Het huis van mijn Indische grootouders: als kind dacht ik er niet bij na dat daar een hele andere sfeer hing dan in ‘normale’ Nederlandse huizen. Nu ik me bezighoud met ‘leven tussen culturen’, realiseer ik me dat hun huis en zoals zij daar samen woonden, veelzeggend was. Zonder dat ze daar woorden aan gaven.

Het huis van mijn grootouders stond vol ‘andere’ spullen: houtsnijwerk, orchideeën, Indische prents. Die inrichting creëerde al een andere sfeer. Maar dan mijn grootouders zelf. Mijn grootmoeder die dienend was en voornamelijk in de keuken stond. Mijn grootvader, die een eigen vaste plek had: in zijn grote stoel. Of aan de eettafel zat, die centraal in de woonkamer stond, om voor mijn grootmoeder harde stukjes uit de rijst te schiften. Heel scherp nog zie ik ze samen aan die tafel koffie toebroek drinken. Altijd uit dezelfde twee mokken (waar ik altijd van dacht dat ze van ivoor waren). En waarbij mijn grootmoeder altijd de melkvelletjes (met haar vingers) uit beide mokken viste en op at. Ze zaten daar samen, heel harmonieus.

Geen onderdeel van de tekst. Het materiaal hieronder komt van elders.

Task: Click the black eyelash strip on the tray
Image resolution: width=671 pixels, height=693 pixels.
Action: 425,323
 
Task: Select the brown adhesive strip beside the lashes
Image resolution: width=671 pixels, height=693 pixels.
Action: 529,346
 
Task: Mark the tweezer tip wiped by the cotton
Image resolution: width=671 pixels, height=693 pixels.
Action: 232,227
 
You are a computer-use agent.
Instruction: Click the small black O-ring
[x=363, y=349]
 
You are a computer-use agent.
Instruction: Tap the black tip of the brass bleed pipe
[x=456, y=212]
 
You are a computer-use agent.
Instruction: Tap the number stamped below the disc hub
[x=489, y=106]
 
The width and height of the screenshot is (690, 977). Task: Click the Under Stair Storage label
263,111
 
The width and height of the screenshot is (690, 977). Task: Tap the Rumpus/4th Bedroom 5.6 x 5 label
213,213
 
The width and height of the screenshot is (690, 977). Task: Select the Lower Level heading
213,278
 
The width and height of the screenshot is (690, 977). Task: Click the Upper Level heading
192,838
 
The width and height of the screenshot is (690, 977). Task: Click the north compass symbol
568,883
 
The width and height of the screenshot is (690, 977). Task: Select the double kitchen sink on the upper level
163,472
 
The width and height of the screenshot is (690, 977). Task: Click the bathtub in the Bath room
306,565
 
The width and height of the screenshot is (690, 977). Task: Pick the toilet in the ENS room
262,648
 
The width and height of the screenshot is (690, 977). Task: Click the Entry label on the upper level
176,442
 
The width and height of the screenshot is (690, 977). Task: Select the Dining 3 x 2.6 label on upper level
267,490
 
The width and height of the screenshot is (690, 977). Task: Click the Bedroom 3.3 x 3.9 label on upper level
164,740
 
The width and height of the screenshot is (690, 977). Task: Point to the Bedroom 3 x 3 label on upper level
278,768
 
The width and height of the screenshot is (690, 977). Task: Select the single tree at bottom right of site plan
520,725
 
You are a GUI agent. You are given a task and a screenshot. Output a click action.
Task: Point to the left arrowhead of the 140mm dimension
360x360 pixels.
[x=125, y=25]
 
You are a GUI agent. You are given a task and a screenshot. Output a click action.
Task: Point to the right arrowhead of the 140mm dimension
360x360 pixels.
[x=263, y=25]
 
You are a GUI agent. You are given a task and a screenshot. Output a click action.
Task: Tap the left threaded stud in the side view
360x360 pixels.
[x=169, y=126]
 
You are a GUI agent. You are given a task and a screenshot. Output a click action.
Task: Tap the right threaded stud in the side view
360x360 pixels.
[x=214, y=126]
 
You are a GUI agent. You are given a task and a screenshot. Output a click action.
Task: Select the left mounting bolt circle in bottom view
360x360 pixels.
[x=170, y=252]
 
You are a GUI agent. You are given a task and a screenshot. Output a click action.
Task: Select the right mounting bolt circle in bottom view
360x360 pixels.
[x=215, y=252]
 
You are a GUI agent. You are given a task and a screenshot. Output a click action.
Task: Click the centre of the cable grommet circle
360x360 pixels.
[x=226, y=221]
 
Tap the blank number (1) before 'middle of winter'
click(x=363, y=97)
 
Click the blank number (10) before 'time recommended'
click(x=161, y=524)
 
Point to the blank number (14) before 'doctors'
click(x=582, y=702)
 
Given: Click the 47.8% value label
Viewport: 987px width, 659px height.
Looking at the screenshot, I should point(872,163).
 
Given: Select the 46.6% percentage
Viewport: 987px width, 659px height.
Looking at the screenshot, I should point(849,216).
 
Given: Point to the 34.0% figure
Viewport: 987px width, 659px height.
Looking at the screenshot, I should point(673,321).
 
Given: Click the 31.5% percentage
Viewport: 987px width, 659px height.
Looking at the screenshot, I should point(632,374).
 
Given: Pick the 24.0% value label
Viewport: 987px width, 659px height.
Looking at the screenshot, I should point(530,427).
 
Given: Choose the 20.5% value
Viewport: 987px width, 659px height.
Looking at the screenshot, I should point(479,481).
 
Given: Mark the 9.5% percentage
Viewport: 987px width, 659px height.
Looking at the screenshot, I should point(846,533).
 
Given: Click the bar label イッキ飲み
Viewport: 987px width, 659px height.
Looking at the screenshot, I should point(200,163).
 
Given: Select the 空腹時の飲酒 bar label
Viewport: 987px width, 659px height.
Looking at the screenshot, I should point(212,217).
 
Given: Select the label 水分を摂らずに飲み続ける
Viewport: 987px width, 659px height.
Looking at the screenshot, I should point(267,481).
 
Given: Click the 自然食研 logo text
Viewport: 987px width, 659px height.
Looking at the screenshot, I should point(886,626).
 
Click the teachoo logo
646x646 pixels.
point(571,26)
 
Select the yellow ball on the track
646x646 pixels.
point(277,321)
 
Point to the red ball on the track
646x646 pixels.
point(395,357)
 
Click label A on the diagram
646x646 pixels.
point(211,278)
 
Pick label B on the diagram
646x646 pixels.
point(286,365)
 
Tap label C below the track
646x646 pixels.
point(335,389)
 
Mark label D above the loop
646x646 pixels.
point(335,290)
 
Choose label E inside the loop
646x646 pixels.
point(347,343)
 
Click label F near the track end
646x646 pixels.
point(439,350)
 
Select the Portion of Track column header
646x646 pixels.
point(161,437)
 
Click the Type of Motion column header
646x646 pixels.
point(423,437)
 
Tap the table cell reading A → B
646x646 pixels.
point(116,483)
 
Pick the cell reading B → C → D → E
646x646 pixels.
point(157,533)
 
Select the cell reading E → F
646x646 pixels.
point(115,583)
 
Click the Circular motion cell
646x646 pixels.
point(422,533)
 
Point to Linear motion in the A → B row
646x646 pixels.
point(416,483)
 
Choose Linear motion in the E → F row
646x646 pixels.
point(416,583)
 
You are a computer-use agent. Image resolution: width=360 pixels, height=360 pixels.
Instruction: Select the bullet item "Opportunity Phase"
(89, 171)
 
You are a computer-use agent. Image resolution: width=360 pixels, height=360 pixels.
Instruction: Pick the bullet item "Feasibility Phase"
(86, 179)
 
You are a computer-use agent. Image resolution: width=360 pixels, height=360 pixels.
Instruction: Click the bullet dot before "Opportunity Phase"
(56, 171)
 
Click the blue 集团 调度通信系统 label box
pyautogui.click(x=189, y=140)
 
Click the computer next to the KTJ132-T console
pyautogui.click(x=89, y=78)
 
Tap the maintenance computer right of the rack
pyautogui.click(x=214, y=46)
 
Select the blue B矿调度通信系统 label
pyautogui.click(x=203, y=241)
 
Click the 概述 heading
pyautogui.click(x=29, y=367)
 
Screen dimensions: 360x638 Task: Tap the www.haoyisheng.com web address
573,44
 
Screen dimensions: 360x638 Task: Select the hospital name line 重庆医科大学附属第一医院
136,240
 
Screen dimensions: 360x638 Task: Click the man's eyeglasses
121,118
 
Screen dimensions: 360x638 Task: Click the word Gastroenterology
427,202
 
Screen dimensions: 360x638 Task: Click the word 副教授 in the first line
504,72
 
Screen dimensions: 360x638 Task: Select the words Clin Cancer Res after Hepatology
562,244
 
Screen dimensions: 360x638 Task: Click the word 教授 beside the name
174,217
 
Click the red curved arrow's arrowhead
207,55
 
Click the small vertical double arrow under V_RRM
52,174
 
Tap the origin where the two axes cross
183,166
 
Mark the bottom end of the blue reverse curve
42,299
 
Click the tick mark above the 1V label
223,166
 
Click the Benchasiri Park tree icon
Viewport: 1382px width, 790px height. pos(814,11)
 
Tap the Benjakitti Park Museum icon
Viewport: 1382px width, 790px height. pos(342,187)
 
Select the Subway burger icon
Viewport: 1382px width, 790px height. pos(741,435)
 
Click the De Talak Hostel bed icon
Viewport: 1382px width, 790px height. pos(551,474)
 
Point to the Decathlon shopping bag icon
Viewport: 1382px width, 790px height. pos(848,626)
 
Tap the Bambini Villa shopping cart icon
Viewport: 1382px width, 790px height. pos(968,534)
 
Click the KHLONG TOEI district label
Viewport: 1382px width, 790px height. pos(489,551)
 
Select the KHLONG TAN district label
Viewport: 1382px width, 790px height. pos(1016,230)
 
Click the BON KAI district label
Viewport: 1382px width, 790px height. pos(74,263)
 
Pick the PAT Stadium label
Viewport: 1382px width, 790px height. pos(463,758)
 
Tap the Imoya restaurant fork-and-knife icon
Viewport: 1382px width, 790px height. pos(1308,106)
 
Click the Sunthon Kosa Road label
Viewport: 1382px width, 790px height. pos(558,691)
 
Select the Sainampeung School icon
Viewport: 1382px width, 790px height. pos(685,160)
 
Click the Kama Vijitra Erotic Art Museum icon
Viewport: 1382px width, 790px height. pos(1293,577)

Iets anders dat in het oog sprong, waren de hutkoffers. Van die doorleefde, verweerde dingen. Ze stonden verspreid over een aantal slaapkamers. Dat moest wel, want er zaten forse exemplaren tussen. Ze stonden er als volstrekt vanzelfsprekend en als vast onderdeel van de inboedel. Ze kwamen uit Indië, dat wist ik. Voor mij als kind was het een ‘teken’ van een verhuizing die ‘ooit’ had plaatsgevonden. Een soort levende aanwijzing. Mijn gedachten gingen toen niet verder dan dat.Stille getuigen

Nu ik terugkijk vallen me andere dingen op. Ik realiseer me nu dat mijn grootouders weinig woorden gebruikten. Naar elkaar, maar ook naar ons als kleinkinderen. Ze vertelden weinig over Indië. Ja, af en toe een verhaal over jagen op wilde zwijnen. Over het lekkere eten, de vrijheid. Het waren de mooie verhalen. Zelf zou ik beslist méér verteld hebben. Maar dat deden zij niet. Ze zwegen. Ze waren heel lief en we waren er zeer welkom, maar er bleef voor mij iets mysterieus over hun verleden.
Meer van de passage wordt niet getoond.